In practice for many developers this isn't a significant issue.  I 
don't recall having seen any Cocoa code which used "char *" to store 
an object pointer, for example.  There are few places in idiomatic 
Cocoa where you might commonly use a "void *" to store an object 
pointer, and in those situations it's straightforward (and correct 
under non-GC as well) to introduce a CFRetain of the object before 
storing into the "void *" and a CFRelease of the object after the 
"void *" is no longer relevant.  (Under GC, CFRetain effectively adds 
an extra root while CFRelease removes one.)

One of the places I do this is in code that presents a sheet, because 
it returns control to the main run loop.  If I have to pass an object 
as the "(void *)context" parameter to the sheet invocation, I CFRetain 
it first.  Then in the sheet's did-dismiss selector (if it has one) or 
did-end selector (if there's no did-dismiss), I CFRelease the object. 
This ensures that "the sheet" acts as a root for the object in case 
it's transient and just being used to pass information around.

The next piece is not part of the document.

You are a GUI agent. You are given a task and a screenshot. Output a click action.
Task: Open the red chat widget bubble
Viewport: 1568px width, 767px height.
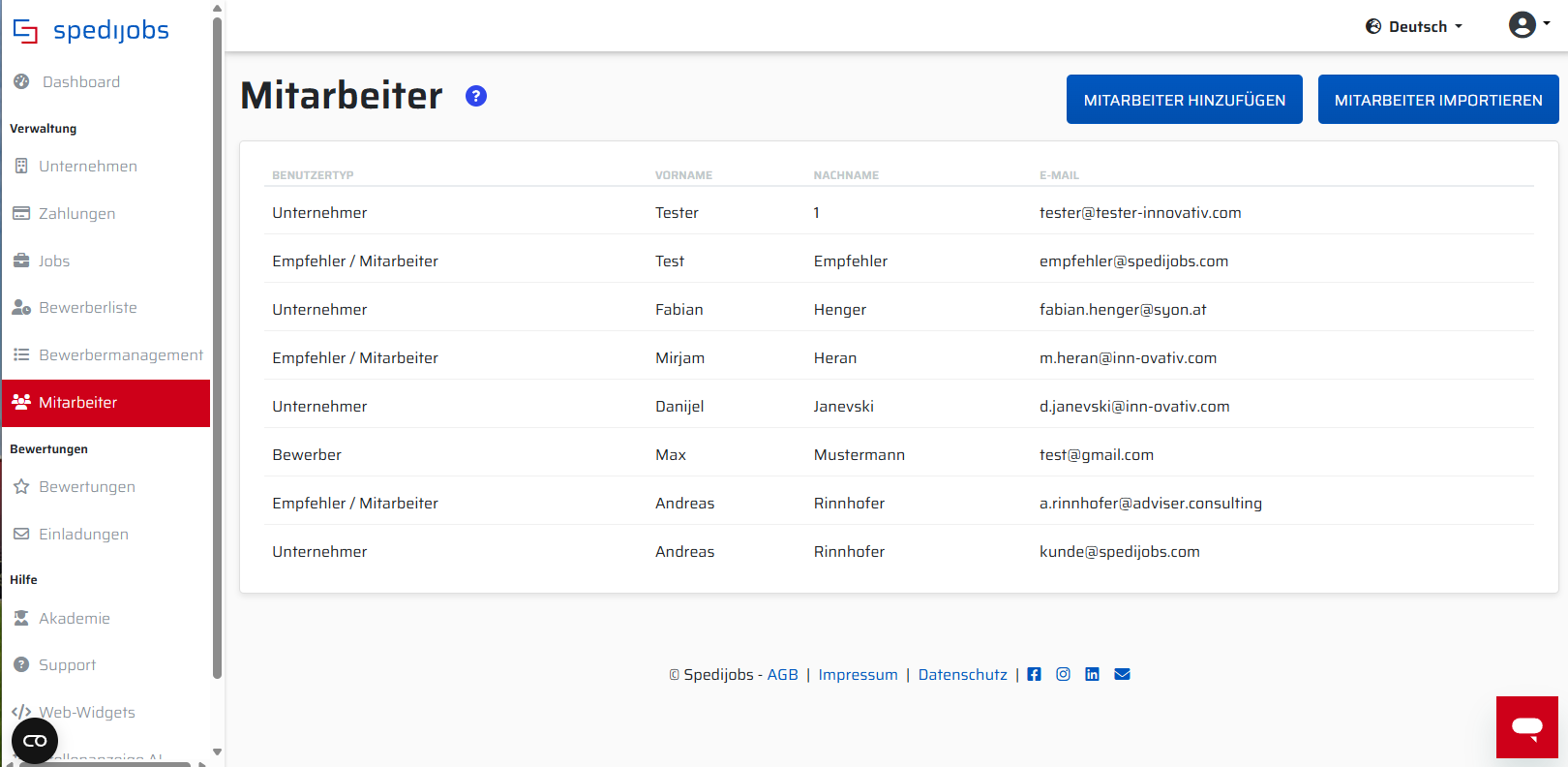click(x=1526, y=726)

> [gcConstTitle setTitle:"Hello, world!"];
> [gcUTF8Title setTitle:[[NSString stringWithUTF8String:"Hello, world
> \xC2\xA1"] UTF8String]];
>
> [[NSGarbageCollector defaultCollector] collectExhaustively];
> NSLog(@"GC test");
>
> printf("gcConstTitle title: %p = '%s'\n", [gcConstTitle title], 
> [gcConstTitle title]);
> printf("gcUTF8Title  title: %p = '%s'\n", [gcUTF8Title title], 
> [gcUTF8Title title]);


If you build this example non-GC, and you replace

  [[NSGarbageCollector defaultCollector] collectExhaustively];

with

  [pool drain];

it would be just as incorrect.  The object backing that UTF-8 string 
is no longer live, therefore you can't trust that the UTF-8 string 
itself is valid.

I appreciate that the design of the Objective-C garbage collector in 
Mac OS X 10.5 is not what you might be used to -- especially in that 
it *does* take advantage of the fact that you can treat variables 
typed as "object" differently from variables typed as "non-object 
pointer" in Objective-C -- but it really doesn't have the fundamental 
or design flaws that you assert it does.